Hudson: When I was still with the studio in 2012, 2013—we kind of spent 2012 finishing out a lot of DLC for Mass Effect 3. As we got into 2013, we started putting people full time toward Anthem. I was on it for, I would say, a full year, full time on Anthem, before I left the studio. Then the first time I saw it again was the E3 stuff from last year, which was really interesting, because—I messaged the team afterward and said, “This is really everything I would have hoped you’d do with the world we were creating.”

GamesBeat: That searching for BioWare’s soul, did you find something that was more easily articulated? Was it very different from what the doctors, cofounders Ray Muzyka and Greg Zeschuk, might have thought of?

Hudson: It’s an articulation of what we were trying to do in the early days and what we’ve done when we’re at our best. Our mission is that we create worlds, adventure, conflict, and companionship that inspire you to be the hero of your story. There’s a lot of reason behind all of those things, including that—much of the feedback we get from players is about not just how they feel like the hero inside the games, but because there’s agency in the games and you can try different things, that exploration gives them confidence to be heroes in their own lives. Those are some of the very strongest and most powerful stories we hear from players. We wanted to make sure we continued to do that.

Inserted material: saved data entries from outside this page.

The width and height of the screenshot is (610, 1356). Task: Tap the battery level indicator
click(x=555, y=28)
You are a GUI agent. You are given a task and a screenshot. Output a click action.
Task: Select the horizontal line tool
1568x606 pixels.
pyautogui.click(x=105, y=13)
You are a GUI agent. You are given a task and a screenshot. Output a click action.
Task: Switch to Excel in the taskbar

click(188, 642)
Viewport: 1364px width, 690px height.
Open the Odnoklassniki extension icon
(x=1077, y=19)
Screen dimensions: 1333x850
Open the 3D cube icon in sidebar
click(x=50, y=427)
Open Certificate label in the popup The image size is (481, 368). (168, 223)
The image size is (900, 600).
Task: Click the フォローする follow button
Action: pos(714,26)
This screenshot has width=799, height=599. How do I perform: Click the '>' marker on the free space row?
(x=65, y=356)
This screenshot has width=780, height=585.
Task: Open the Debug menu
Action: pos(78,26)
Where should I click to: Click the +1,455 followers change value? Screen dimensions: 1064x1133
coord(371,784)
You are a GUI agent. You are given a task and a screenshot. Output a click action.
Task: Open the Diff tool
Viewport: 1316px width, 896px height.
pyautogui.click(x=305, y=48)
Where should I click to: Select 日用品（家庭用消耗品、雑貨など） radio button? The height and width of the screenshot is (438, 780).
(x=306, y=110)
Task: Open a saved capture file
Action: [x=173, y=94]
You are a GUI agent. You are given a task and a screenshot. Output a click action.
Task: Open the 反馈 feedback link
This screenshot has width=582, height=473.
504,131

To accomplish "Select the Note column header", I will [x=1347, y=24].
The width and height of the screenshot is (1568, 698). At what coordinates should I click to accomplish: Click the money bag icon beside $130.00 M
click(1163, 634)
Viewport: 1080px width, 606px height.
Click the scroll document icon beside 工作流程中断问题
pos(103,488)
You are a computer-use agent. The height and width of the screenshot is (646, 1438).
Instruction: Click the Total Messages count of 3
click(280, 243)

But every word in that is specifically chosen, including the companionship aspect. We build games that are very much about a shared experience. It’s not just you experiencing a series of trials, but you’re always with a group. You can turn to your friends and say, “Wow, what did you think of that?” Sometimes they’re AI friends and sometimes they’re real friends, but a shared experience is part of it.

We were very careful to identify a mission that is also timeless. It’s not that we make PC RPGs. It’s that, if you imagine games on devices and technologies many years in the future that we can’t imagine now, there are things that should still hold true so that you can play those experiences and say, “It’s different from anything I’ve done before, but it’s BioWare game.”